*やること*
a: ライティングの対談から、「それはやっぱり自然の光でしょ。」から「それはさておき、もう少し分析していきましょう。自然の光は、太陽が光源です。」までの部分を、一字も変えずに書き出してください。
b: ストロボのライティングについての対談を、最後の文のあとから書き進めてください。
:: 本文抜粋
玉ちゃんのライティング話

第1回  フィルインライトは 天空の輝き?

解説 : 玉内公一

玉:玉内 編:編集部

 コマーシャル・フォトで好評連載中の「玉ちゃんのライティング話 基礎実践編」、装いも新たに、Web版のスタートです。しかし、せっかくのWeb版だというのにずいぶんとシンプルな作例写真ですね。

 基礎なので、光のあたり方がわかるようにという配慮です。追々、カラーの被写体も増えていきます。

 それを聞いて安心。で、基礎実践編というのは?

 ストロボを使ったスタジオライティングを、基礎の基礎から色々と考えてみようと思ってます。


ストロボの直光をあてるだけだと、強い影が落ちる。大気のない月面の写真のようだ(写真左)。いつも我々が見ているモノと同じように、自然なコントラスト、階調を得るためには、適度な拡散光と周囲から回り込む光が必要だ(写真右)。


自然の光の中で見るモノがもっとも自然に見える。自然の光とは強いメイン光である太陽光線と、地球の大気で拡散したフィルイン光がミックスされた状態だ。

 さて、モノが自然で立体的に見える光とは、どんな光だと思いますか?

 それはやっぱり自然の光でしょ。

 そう。明るい部分があって、適度に影がある。当たり前ですが、我々人間が一番見慣れた太陽の光、つまり自然の状態の光が、もっとも「自然」なわけです。
昔は5月〜10月、薄曇りの日のワシントンD.C. の10時から14時までの光が写真的昼光=Photogenic Daylight なんて言われてましたしね。

 なんでワシントンD.C. ?

 アメリカのフィルムメーカーが決めたことだから…。
それはさておき、もう少し分析していきましょう。自然の光は、太陽が光源です。
とても離れた地点から、地球にあたっている。だから、平行光線と考えられます。そして地球には大気があり、太陽の光はその大気で散乱(拡散)され、ちょうどドームのように空全体が明るくなるわけです。
::::
:: 提供データ
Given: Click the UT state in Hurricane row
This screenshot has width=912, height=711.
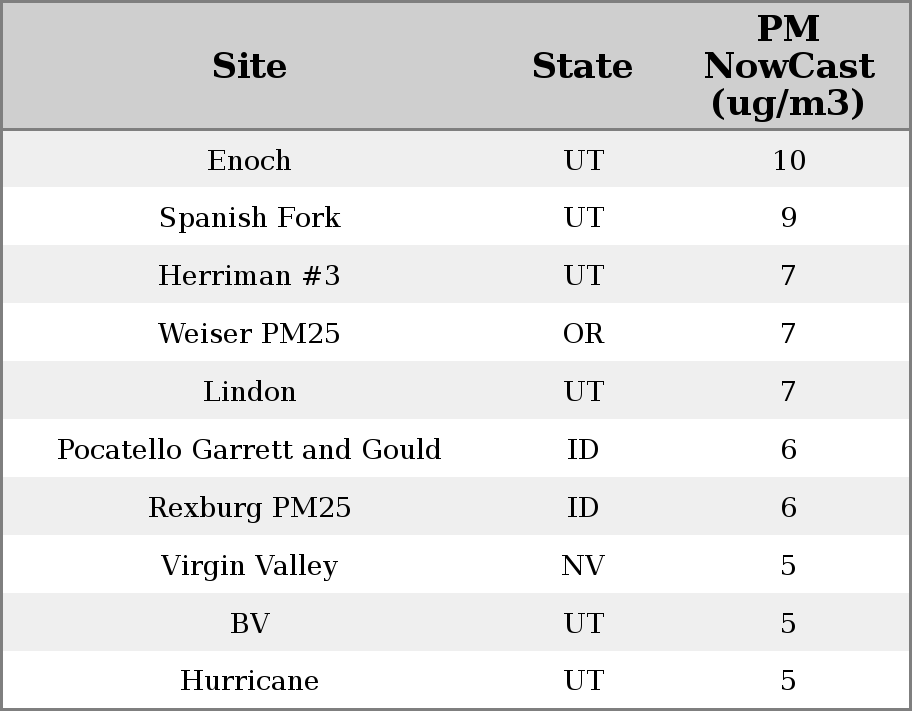Looking at the screenshot, I should [x=583, y=681].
::::
*回答一覧*
a:
それはやっぱり自然の光でしょ。

 そう。明るい部分があって、適度に影がある。当たり前ですが、我々人間が一番見慣れた太陽の光、つまり自然の状態の光が、もっとも「自然」なわけです。
昔は5月〜10月、薄曇りの日のワシントンD.C. の10時から14時までの光が写真的昼光=Photogenic Daylight なんて言われてましたしね。

 なんでワシントンD.C. ?

 アメリカのフィルムメーカーが決めたことだから…。
それはさておき、もう少し分析していきましょう。自然の光は、太陽が光源です。

b:
南の空に太陽がある場合、南からの光がモノを照らし、反対方向に影を作りますが、それと同時に空全体、周囲360度からも柔らかな光があたっているわけです。

 つまりその状態が、モノが自然に見える状態だと?

 そうです。スタジオライティングとは、人工の光でその状態を作ることからスタートしているんですね。南からの日差しがメインライト、天空から周囲に回り込む光はフィルインライト。フィルイン(fill in)とは「満たす」ということです。
曇りの日はメインの太陽光が弱まり、影が薄くなる。つまりメインライトにトレペなどのディフューザーをかけた状態ですね。
たとえば月には大気がないので、月面の写真は明暗差が激しいでしょう?
スタジオで1灯を直に被写体にあてると、これに近い光になります。これではモノは自然に見えません。


1灯 水平正面から
被写体の正面、ほぼカメラ位置からのライティング。前面に光があたるが立体感が乏しい。


1灯 斜め45 度から
左斜め45度からのライティング。光のあたらない部分は濃い影ができ、ドラマチックではあるが、「自然なライティング」とは言えない。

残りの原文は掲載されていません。